Re: [RFC PATCH for 4.18 00/14] Restartable Sequences
- On May 1, 2018, at 11:53 PM, Daniel Colascione dan...@google.com wrote: [...] > > I think a small enhancement to rseq would let us build a perfect userspace > mutex, one that spins on lock-acquire only when the lock owner is running > and that sleeps otherwise, freeing userspace from both specifying ad-hoc > spin counts and from trying to detect situations in which spinning is > generally pointless. > > It'd work like this: in the per-thread rseq data structure, we'd include a > description of a futex operation for the kernel would perform (in the > context of the preempted thread) upon preemption, immediately before > schedule(). If the futex operation itself sleeps, that's no problem: we > will have still accomplished our goal of running some other thread instead > of the preempted thread.
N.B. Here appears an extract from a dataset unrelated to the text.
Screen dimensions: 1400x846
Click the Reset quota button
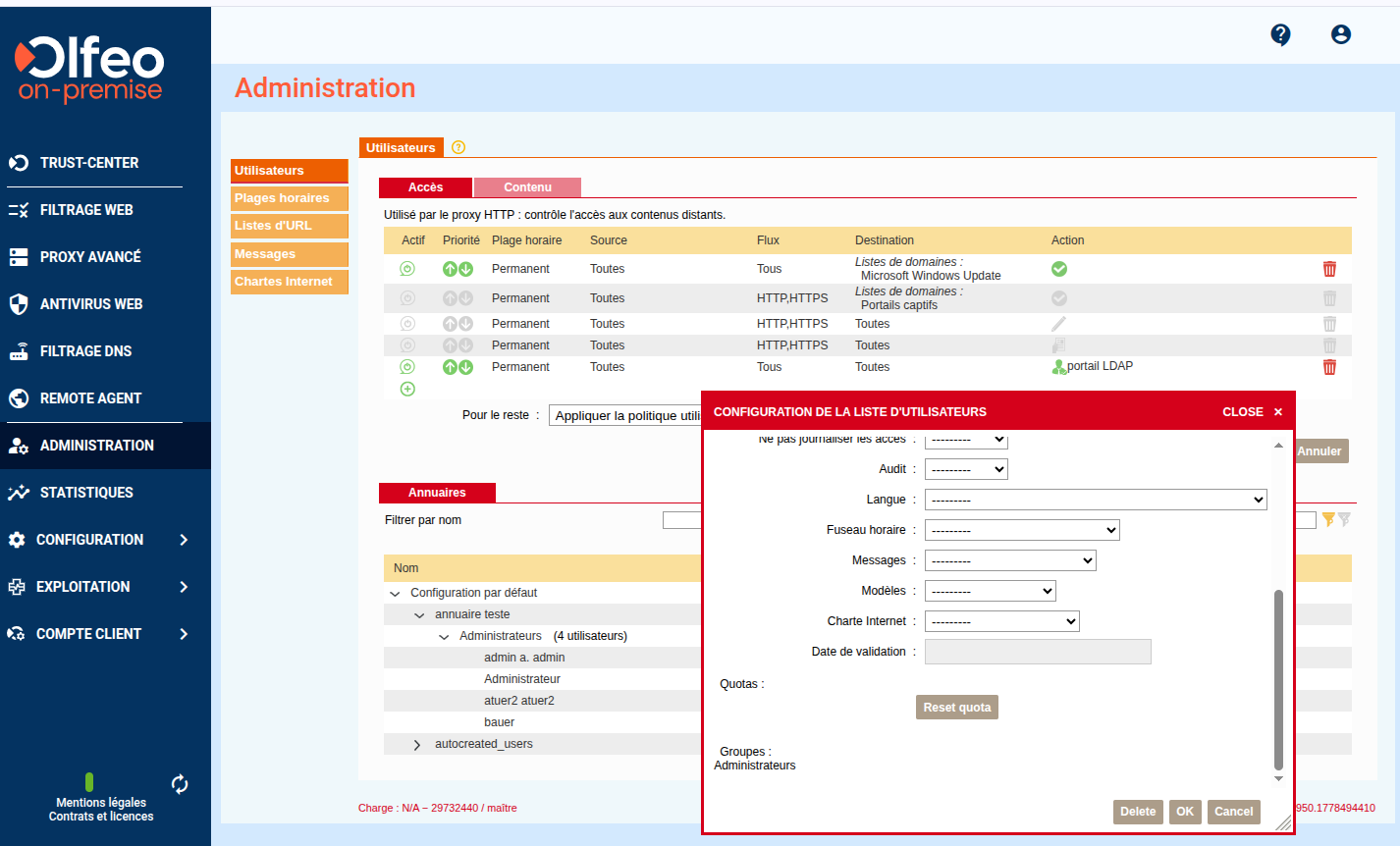[957, 708]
Hi Daniel, I agree that the problem you are aiming to solve is important. Let's see what prevents the proposed rseq implementation from doing what you envision. The main issue here is touching userspace immediately before schedule(). At that specific point, it's not possible to take a page fault. In the proposed rseq implementation, we get away with it by raising a task struct flag, and using it in a return to userspace notifier (where we can actually take a fault), where we touch the userspace TLS area. If we can find a way to solve this limitation, then the rest of your design makes sense to me. Thanks! Mathieu -- Mathieu Desnoyers EfficiOS Inc. http://www.efficios.com
Re: [RFC PATCH for 4.18 00/14] Restartable Sequences
On Wed, May 02, 2018 at 03:53:47AM +, Daniel Colascione wrote: > The usual approach to "better" is an "adaptive mutex". Such a thing, when > it attempts to acquire a lock another thread owns, spins for some number of > iterations, then falls back to futex. I guess that's a little better than > immediately jumping to futex, but it's not optimal. We can still spin when > the lock owner isn't scheduled, and the spin count is usually some guess > (either specified manually or estimated statistically) that's not > guaranteed to produce decent results. Even if we do pick a good spin count, > we run a very good chance of under- or over-spinning on any given > lock-acquire. We always want to sleep when spinning would be pointless. Look for the FUTEX_LOCK patches from Waiman.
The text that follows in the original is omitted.